The newborn goat kids had a great first night, thanks in part to the heat lamp borrowed from the chicken brooder. They were still a little damp with amniotic fluid at bedtime, but cuddled up together under the heat lamp they looked very comfortable. Wish I’d had my camera with me, because the sight was priceless.
This morning, when we came out to do the chores, both of them were fluffy and totally dry — and, best of all, both were up and nursing. I turned off the heat lamp, but left it out there in case we get another sub-zero snap before the end of winter.
Our children have named the goat kids “Button” and “Marigold”. Not sure which is which at this point, but that’ll all get sorted out. These goat kids are cross-breeds, so it’s not like we’ll be registering them. (We couldn’t find a Saanen buck in time for breeding season, and we figured Saanen-Toggenburg kids were better than no kids at all.) Some neighbors raise Toggenburgs, and sold us “Eight Bits,” the kid buck we ended up using for breeding.

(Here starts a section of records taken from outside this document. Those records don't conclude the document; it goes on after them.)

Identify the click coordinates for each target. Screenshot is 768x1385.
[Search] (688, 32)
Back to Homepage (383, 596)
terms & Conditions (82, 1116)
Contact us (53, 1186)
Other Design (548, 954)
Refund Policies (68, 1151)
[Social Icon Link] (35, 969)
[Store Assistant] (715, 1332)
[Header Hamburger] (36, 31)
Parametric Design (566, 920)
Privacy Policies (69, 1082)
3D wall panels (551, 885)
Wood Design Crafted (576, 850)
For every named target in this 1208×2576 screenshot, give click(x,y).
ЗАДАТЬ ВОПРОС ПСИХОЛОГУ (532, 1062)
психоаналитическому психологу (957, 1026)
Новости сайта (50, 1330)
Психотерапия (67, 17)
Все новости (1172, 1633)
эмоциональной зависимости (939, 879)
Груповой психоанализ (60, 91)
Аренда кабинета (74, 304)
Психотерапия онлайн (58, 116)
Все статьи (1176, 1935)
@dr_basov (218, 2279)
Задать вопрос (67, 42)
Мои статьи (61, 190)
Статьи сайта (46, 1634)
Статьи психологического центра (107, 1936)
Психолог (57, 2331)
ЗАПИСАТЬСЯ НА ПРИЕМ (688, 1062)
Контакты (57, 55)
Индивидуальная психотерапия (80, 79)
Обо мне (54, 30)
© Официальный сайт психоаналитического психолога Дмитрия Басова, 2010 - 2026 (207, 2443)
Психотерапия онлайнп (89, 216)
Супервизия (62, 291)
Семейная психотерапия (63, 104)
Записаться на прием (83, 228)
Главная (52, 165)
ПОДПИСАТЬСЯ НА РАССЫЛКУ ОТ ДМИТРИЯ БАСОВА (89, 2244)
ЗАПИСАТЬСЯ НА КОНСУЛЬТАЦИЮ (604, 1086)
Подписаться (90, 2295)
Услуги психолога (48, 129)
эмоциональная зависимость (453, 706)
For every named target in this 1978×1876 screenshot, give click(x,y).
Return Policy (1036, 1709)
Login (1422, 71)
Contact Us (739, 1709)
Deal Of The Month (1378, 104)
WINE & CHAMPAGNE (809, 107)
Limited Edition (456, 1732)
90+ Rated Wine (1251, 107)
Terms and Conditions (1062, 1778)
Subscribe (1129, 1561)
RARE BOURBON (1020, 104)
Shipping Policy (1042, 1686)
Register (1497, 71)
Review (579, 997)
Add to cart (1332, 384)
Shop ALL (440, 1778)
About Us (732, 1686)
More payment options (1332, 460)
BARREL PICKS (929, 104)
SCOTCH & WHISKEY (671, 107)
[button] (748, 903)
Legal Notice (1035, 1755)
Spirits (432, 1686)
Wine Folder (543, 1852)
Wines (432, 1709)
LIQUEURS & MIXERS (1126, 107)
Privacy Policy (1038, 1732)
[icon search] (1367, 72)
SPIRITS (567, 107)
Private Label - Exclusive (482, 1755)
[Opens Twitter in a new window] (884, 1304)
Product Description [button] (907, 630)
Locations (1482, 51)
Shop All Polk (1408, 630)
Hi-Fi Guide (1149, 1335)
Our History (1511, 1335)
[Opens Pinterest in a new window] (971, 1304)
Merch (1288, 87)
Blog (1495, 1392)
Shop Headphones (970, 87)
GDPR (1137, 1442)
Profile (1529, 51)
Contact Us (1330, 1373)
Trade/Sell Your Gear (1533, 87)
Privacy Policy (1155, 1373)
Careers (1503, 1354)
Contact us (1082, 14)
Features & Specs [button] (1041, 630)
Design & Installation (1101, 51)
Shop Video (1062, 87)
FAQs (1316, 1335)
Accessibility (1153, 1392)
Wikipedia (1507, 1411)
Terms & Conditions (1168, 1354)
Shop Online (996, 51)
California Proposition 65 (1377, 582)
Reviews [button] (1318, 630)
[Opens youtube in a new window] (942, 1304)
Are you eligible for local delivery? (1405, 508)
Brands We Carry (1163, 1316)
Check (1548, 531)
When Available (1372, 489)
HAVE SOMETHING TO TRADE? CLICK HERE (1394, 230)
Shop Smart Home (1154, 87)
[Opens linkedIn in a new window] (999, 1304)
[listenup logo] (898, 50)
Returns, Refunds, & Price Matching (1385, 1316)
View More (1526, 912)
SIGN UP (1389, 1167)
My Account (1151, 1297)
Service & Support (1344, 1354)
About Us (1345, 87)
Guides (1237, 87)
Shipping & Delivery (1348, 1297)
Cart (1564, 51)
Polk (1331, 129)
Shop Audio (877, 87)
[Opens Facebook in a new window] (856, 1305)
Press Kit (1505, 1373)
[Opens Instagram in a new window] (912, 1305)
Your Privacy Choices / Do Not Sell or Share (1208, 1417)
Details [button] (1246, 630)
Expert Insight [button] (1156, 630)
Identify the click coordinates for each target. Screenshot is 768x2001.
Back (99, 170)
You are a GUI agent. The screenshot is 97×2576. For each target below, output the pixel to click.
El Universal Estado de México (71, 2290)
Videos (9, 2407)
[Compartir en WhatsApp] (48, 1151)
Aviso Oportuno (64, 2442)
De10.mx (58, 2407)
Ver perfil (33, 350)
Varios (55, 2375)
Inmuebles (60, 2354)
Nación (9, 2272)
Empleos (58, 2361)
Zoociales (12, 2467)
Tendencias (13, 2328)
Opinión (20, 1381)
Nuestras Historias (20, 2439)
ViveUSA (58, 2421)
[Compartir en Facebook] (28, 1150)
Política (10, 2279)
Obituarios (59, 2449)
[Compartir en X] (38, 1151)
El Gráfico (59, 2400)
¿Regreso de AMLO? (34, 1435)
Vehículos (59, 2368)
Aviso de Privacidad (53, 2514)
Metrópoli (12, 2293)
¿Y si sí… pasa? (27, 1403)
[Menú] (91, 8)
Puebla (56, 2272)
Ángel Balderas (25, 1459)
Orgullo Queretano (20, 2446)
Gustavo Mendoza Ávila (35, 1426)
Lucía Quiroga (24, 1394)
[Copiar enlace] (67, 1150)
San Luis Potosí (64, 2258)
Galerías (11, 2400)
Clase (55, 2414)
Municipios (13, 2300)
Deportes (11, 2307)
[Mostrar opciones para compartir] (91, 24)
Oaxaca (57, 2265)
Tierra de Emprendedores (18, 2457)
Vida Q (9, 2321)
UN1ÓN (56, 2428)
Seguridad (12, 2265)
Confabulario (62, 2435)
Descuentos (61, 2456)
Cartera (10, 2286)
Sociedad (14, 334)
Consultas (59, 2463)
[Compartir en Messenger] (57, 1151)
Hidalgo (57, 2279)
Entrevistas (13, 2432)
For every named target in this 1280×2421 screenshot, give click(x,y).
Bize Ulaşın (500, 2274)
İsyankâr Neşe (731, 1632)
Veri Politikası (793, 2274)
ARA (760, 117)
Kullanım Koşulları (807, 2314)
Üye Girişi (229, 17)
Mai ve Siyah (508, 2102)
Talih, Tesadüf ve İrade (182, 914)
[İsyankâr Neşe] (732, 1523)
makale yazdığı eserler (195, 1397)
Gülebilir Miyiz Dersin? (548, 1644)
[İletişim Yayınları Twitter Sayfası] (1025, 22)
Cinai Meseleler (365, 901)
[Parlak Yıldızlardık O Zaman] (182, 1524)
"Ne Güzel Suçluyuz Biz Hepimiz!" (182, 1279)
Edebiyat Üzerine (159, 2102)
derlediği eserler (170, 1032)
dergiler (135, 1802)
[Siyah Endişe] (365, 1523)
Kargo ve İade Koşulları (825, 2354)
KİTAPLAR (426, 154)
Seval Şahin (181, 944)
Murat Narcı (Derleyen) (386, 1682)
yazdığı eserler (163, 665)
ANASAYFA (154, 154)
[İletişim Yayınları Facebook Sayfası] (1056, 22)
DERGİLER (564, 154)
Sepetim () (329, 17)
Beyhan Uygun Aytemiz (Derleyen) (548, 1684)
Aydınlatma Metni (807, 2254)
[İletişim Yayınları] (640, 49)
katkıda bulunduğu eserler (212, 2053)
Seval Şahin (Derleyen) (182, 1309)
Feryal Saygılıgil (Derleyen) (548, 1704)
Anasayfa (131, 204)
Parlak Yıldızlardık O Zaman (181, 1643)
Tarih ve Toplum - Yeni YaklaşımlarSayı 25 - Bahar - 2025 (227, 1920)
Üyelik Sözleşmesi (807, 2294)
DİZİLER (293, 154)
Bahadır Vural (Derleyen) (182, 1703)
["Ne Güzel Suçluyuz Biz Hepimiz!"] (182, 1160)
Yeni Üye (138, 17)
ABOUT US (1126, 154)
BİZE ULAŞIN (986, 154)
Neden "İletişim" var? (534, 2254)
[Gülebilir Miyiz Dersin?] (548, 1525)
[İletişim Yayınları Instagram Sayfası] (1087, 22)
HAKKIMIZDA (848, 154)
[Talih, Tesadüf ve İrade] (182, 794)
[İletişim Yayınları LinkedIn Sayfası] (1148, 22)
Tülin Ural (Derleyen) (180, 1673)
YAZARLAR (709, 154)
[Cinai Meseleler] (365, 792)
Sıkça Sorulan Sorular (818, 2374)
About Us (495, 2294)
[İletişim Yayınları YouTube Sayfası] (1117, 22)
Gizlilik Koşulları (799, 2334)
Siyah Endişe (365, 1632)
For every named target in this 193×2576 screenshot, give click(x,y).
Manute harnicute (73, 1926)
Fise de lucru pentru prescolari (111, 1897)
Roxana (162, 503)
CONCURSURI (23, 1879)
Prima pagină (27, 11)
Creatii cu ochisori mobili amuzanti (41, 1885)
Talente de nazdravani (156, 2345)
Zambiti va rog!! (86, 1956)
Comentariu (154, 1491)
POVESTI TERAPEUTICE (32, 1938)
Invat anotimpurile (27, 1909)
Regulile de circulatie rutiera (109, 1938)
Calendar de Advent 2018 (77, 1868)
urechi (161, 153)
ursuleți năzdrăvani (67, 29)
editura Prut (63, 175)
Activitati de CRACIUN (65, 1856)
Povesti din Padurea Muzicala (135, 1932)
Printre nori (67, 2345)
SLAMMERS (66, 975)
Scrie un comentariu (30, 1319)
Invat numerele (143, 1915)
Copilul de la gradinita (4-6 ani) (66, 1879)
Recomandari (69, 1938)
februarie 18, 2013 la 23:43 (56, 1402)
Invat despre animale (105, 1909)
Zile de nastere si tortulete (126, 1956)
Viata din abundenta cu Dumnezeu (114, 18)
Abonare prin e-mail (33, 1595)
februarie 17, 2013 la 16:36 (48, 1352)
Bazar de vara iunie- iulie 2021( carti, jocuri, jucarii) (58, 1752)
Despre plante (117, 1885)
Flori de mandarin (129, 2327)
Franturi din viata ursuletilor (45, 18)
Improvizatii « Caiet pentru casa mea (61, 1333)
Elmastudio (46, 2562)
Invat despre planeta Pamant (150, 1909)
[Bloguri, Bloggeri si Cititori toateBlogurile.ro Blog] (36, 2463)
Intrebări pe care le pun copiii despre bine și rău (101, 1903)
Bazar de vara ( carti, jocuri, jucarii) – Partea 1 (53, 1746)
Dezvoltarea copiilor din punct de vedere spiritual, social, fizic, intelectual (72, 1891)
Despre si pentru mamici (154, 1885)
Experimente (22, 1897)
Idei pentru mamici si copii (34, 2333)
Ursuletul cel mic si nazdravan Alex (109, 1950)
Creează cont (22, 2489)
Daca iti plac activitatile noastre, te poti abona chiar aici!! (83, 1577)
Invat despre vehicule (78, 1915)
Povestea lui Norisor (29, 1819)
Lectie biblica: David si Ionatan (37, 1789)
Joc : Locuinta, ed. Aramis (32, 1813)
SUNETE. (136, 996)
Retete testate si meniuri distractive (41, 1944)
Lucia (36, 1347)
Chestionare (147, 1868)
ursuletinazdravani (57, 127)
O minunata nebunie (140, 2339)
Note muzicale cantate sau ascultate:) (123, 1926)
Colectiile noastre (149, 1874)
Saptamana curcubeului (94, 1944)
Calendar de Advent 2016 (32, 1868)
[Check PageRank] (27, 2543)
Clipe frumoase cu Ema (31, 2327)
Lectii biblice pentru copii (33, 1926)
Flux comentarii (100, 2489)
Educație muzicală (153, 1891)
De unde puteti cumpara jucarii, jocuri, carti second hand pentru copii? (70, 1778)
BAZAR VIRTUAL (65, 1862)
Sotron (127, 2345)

On our farm, only animals that we intend to keep get names. That includes all the female sheep, the breeding rams, the female goats, the breeding buck, and the roosters. (There are too many laying hens to name, and they all look alike anyway, but each of the roosters is quite distinctive.) All the animals that will be butchered get named “Hamburger,” “Lamb Chop,” or the like. If we get a male goat kid, I’m lobbying for naming him “Chev,” short for “Chevon,” which is what the French call goat meat.